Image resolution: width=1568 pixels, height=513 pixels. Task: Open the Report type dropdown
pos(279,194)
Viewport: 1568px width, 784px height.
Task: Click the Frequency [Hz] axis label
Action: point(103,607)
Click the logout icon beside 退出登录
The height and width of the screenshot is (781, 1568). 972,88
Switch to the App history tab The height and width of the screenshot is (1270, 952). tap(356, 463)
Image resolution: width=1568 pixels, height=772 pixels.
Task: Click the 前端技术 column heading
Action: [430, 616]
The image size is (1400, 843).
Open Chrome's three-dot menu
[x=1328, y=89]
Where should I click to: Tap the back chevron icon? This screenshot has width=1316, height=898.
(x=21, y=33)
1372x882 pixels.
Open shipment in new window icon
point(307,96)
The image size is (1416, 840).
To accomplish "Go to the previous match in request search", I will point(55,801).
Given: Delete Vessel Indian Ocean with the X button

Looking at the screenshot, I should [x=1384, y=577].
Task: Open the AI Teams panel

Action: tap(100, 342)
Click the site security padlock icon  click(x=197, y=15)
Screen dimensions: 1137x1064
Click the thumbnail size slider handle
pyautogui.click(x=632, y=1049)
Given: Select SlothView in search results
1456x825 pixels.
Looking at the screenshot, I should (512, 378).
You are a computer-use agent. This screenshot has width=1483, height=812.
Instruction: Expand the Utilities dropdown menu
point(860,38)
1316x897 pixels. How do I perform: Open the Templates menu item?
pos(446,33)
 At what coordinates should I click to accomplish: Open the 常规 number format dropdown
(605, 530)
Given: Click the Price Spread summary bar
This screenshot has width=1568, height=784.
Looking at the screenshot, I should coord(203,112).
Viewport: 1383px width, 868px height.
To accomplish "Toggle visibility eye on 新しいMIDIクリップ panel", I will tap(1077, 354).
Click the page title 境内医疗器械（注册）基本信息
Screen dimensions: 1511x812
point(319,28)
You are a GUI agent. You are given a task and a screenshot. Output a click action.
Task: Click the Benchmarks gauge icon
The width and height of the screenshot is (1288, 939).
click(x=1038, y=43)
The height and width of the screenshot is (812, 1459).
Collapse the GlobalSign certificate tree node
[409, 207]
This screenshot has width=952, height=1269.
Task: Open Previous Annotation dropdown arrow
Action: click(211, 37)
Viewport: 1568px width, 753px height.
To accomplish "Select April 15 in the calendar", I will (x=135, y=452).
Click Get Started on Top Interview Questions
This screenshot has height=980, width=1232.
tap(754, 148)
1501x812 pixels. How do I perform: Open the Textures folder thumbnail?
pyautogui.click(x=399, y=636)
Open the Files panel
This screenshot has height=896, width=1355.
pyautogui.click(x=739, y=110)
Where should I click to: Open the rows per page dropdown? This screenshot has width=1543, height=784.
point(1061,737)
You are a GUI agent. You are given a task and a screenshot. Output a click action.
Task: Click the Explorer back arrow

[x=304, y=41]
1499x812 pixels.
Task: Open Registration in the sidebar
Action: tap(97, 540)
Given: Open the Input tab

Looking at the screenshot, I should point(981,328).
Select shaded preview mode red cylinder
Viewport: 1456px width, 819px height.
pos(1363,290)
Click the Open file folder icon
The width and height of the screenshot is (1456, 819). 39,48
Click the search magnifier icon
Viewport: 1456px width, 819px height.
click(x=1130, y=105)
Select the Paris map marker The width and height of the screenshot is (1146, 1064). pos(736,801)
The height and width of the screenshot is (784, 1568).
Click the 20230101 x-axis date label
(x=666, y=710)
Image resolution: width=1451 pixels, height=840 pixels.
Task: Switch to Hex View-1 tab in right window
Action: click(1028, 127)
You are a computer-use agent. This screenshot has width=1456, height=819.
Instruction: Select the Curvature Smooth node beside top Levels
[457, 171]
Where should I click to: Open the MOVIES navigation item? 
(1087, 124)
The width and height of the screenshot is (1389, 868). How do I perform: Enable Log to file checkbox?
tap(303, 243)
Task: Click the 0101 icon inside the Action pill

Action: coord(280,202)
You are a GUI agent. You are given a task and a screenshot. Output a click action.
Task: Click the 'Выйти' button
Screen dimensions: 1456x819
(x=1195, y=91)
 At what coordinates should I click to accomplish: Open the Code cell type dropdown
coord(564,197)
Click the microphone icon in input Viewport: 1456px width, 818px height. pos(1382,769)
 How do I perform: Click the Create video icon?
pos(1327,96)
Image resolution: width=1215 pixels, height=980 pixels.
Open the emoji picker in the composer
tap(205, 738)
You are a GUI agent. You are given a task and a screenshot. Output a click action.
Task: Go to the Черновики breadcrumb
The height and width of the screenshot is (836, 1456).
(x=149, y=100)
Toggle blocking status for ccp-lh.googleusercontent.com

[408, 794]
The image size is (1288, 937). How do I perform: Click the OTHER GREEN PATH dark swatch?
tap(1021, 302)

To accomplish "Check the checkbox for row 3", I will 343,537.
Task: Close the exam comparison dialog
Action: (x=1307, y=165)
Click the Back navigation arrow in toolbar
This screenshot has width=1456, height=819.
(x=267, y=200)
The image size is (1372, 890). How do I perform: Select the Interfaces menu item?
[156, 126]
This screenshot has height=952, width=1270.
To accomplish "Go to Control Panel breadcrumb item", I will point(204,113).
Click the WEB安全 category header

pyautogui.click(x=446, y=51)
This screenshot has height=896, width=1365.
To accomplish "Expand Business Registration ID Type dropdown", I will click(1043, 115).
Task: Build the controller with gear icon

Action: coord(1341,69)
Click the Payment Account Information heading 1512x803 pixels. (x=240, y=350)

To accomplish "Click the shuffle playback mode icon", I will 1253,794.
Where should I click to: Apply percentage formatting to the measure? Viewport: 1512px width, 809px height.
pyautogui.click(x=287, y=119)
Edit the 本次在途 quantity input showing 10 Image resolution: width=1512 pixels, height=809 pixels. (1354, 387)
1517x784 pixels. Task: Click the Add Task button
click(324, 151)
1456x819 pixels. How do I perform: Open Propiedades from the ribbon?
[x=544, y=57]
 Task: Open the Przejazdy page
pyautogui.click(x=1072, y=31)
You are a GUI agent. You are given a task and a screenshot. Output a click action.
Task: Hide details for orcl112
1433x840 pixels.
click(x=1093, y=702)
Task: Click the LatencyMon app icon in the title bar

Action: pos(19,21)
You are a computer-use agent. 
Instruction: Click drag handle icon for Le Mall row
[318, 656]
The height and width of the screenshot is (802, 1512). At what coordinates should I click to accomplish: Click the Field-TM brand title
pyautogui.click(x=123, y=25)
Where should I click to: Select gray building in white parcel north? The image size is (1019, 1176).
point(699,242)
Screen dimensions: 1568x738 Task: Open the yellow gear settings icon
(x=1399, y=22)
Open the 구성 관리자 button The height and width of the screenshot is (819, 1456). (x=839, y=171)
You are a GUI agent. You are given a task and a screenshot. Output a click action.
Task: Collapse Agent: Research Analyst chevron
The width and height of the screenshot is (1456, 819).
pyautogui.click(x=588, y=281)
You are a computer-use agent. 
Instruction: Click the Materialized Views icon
____
Assignment:
Set down again, word for word, the stretch of records from the line with "Open Chrome's three-dot menu" to the line with "The height and width of the screenshot is (812, 1459).", both of those lines included.

Written solution:
Open Chrome's three-dot menu
[x=1328, y=89]
Where should I click to: Tap the back chevron icon? This screenshot has width=1316, height=898.
(x=21, y=33)
1372x882 pixels.
Open shipment in new window icon
point(307,96)
The image size is (1416, 840).
To accomplish "Go to the previous match in request search", I will point(55,801).
Given: Delete Vessel Indian Ocean with the X button

Looking at the screenshot, I should [x=1384, y=577].
Task: Open the AI Teams panel

Action: tap(100, 342)
Click the site security padlock icon  click(x=197, y=15)
Screen dimensions: 1137x1064
Click the thumbnail size slider handle
pyautogui.click(x=632, y=1049)
Given: Select SlothView in search results
1456x825 pixels.
Looking at the screenshot, I should (512, 378).
You are a computer-use agent. This screenshot has width=1483, height=812.
Instruction: Expand the Utilities dropdown menu
point(860,38)
1316x897 pixels. How do I perform: Open the Templates menu item?
pos(446,33)
 At what coordinates should I click to accomplish: Open the 常规 number format dropdown
(605, 530)
Given: Click the Price Spread summary bar
This screenshot has width=1568, height=784.
Looking at the screenshot, I should coord(203,112).
Viewport: 1383px width, 868px height.
To accomplish "Toggle visibility eye on 新しいMIDIクリップ panel", I will tap(1077, 354).
Click the page title 境内医疗器械（注册）基本信息
Screen dimensions: 1511x812
point(319,28)
You are a GUI agent. You are given a task and a screenshot. Output a click action.
Task: Click the Benchmarks gauge icon
The width and height of the screenshot is (1288, 939).
click(x=1038, y=43)
The height and width of the screenshot is (812, 1459).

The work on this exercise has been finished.